* _Objective 1_: Resize the records that begin at the line containing "Open Immutable snapshot column filter" and stop after the line containing "click(x=572, y=99)", including both of those lines. Give those lines again, requests included, with every coordinate in the answers multiplied by 2.05 and rounded to a whole number (halves round up), and leave the pictures out.

* _Document segment_:
==============================

Recently the Reserve Bank of India (RBI) released the framework for the setting up wholly-owned subsidiaries (WOS) by foreign banks in India. The policy is guided by the two cardinal principles of reciprocity and single mode of presence. As a locally incorporated bank, the WOS will get near national treatment that will enable them to open branches anywhere in the country on a par with Indian banks, with some exceptions.
Although the principle of a single mode of presence poses no difficulty, the criterion of reciprocity could make the implementation of the policy a non-starter. As we have seen in many other instances, few countries like the reciprocal treatment clause. Their main interest is in protecting their domestic turf. A good example is civil aviation. Despite all the high-sounding talk about the "freedoms of the air" and open skies, the US does not allow foreign airlines to operate purely domestic services within the country. Foreign banks will wait for the reciprocity agreements between their home countries and India before they decide whether to set up subsidiaries. Since August 2005, India has signed a comprehensive economic co-operation agreement with Singapore that provides, inter alia, for reciprocity. It is the only one of its kind.
The undercurrent of the policy is to favour setting up subsidiaries over branch banking of the traditional type. That is why the policy talks about "incentivising" banks to convert branches into subsidiaries. This conversion process can be considered from two points of view - one, of the regulatory authorities and, two, of the banking entities.
The guidelines come against the backdrop of the 2008 global financial crisis, which has shown that growing complexity and inter-connectedness of financial institutions have compromised the ability of home and host authorities to cope with the failure of big banks. The RBI feels that the lessons learnt during the crisis lean in favour of domestic incorporation of foreign banks. Explaining its reasoning, the central bank has said this proposal will create separate legal entities with their own capital base and local board of directors, which will help in better regulatory control. Also, subsidiaries would ensure that there is a clear delineation between the assets and liabilities of the domestic bank and those of its foreign parent and provide for ring-fenced capital and assets within the host country.

==============================

* _Data for this exercise_:
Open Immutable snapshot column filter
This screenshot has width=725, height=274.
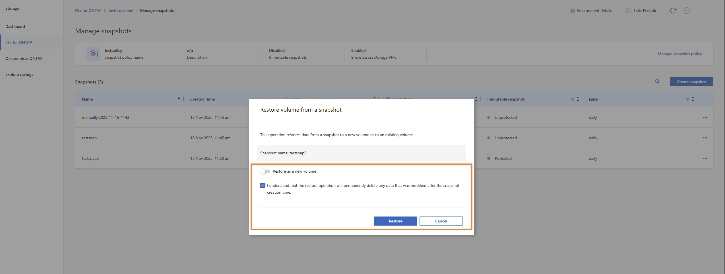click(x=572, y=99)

==============================

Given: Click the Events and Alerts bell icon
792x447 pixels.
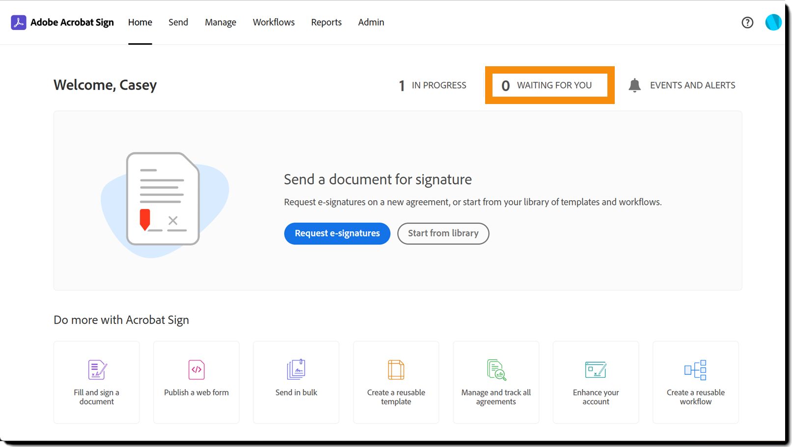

==============================

* _Objective 2_: In the passage on foreign bank subsidiaries in India, begin at the words "Although the principle" and stop after "of its kind.". Rewrite that stretch with "reciprocity" changed to "mutuality" everywhere.

* _Problem solution 1_:
Open Immutable snapshot column filter
This screenshot has width=725, height=274.
click(x=1173, y=203)

* _Problem solution 2_:
Although the principle of a single mode of presence poses no difficulty, the criterion of mutuality could make the implementation of the policy a non-starter. As we have seen in many other instances, few countries like the reciprocal treatment clause. Their main interest is in protecting their domestic turf. A good example is civil aviation. Despite all the high-sounding talk about the "freedoms of the air" and open skies, the US does not allow foreign airlines to operate purely domestic services within the country. Foreign banks will wait for the mutuality agreements between their home countries and India before they decide whether to set up subsidiaries. Since August 2005, India has signed a comprehensive economic co-operation agreement with Singapore that provides, inter alia, for mutuality. It is the only one of its kind.